#### Exercise goal:
Copy each line of the records below that has "agent" in it.

#### Source material:
-----
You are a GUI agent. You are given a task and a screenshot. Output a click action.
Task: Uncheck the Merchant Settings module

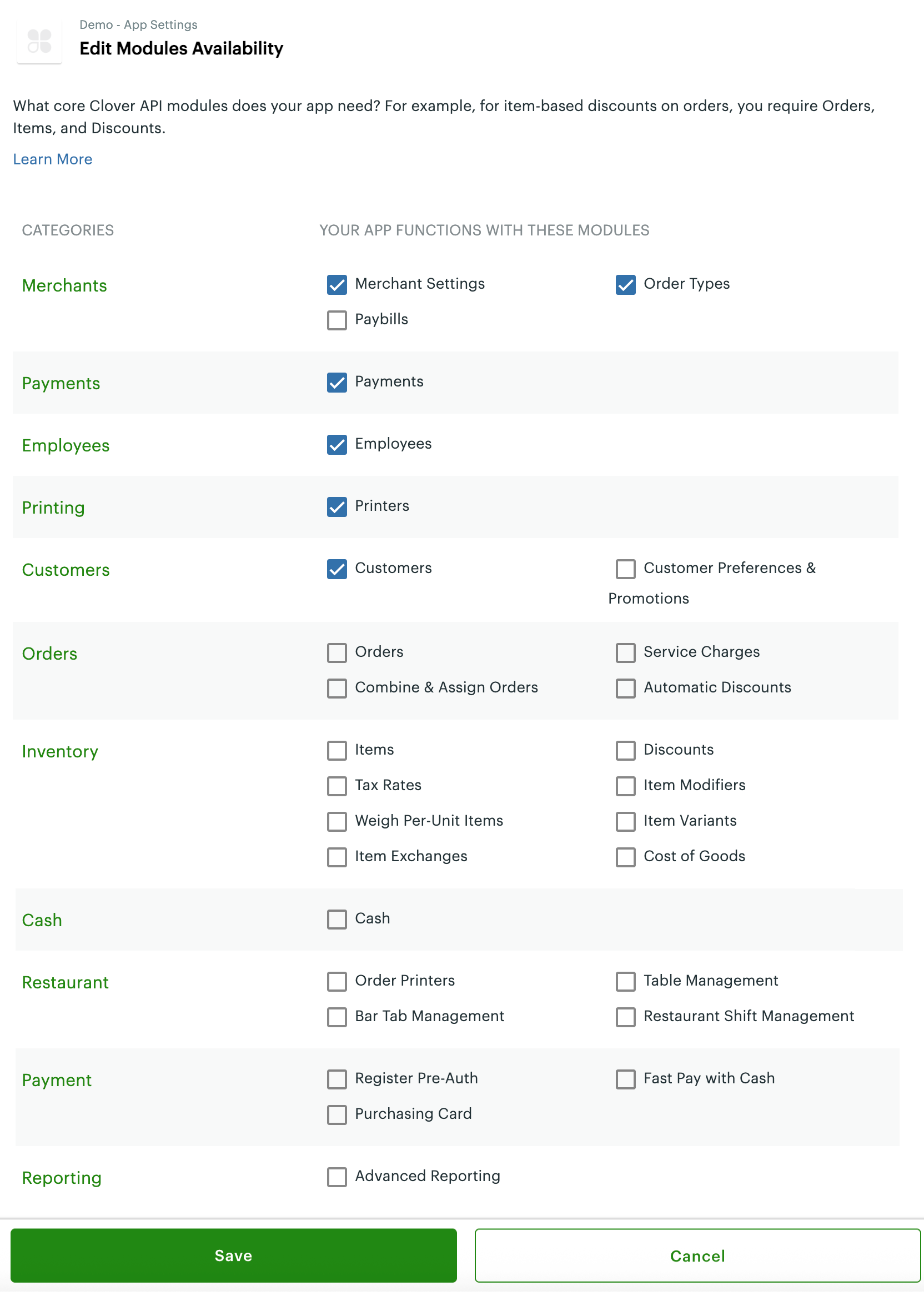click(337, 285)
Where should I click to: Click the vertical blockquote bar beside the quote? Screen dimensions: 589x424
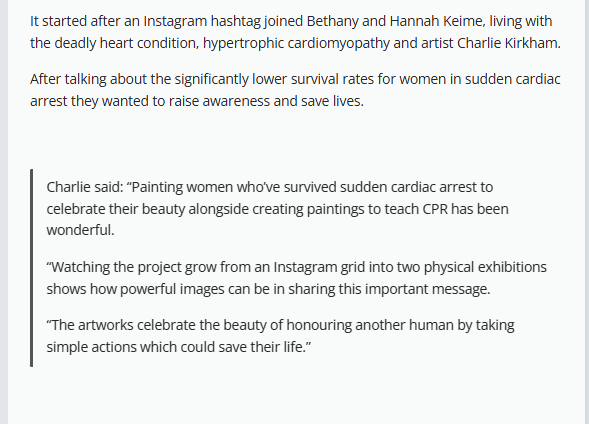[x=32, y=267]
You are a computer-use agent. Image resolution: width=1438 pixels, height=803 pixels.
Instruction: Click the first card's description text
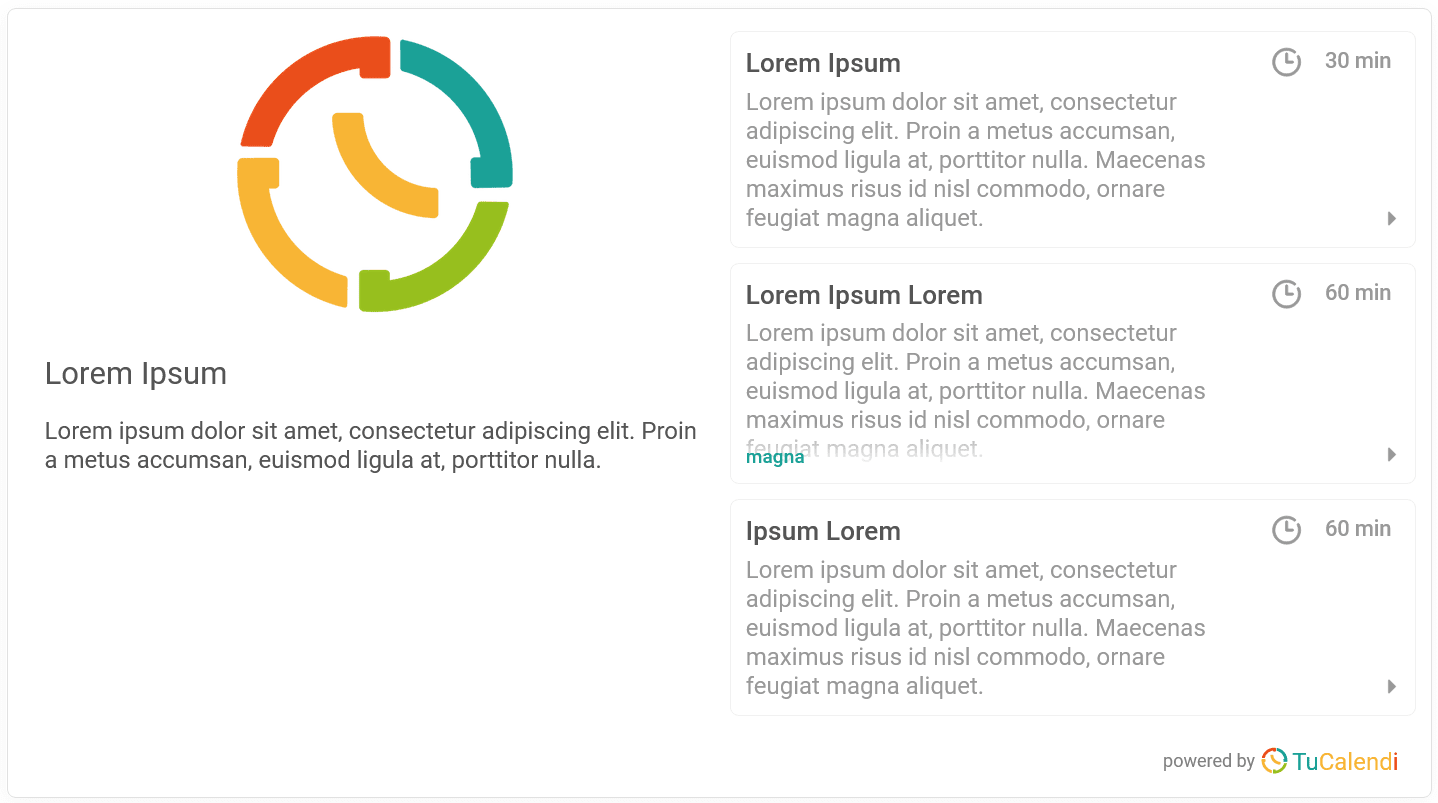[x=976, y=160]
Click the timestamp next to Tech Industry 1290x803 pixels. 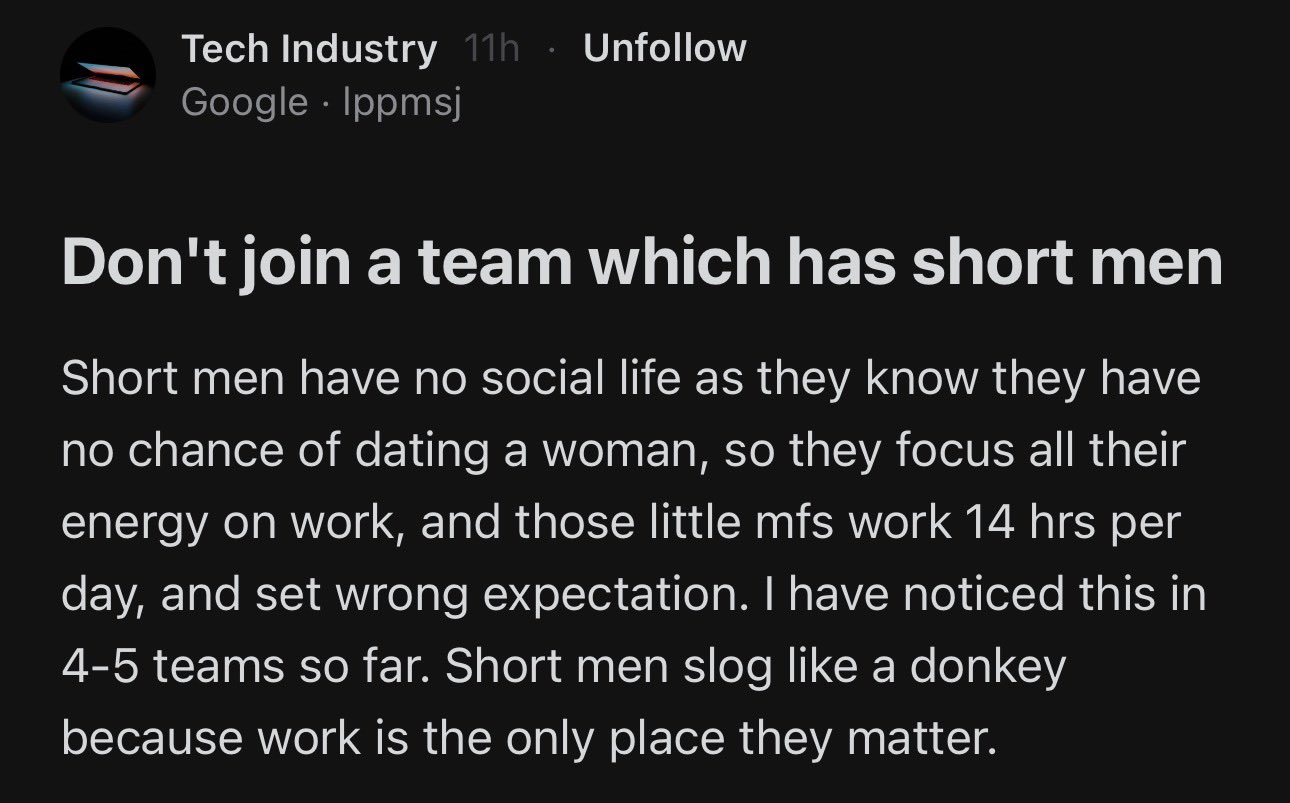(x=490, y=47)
-----
#### Answer to the problem:
You are a GUI agent. You are given a task and a screenshot. Output a click action.
You are a computer-use agent. Image resolution: width=1438 pixels, height=803 pixels.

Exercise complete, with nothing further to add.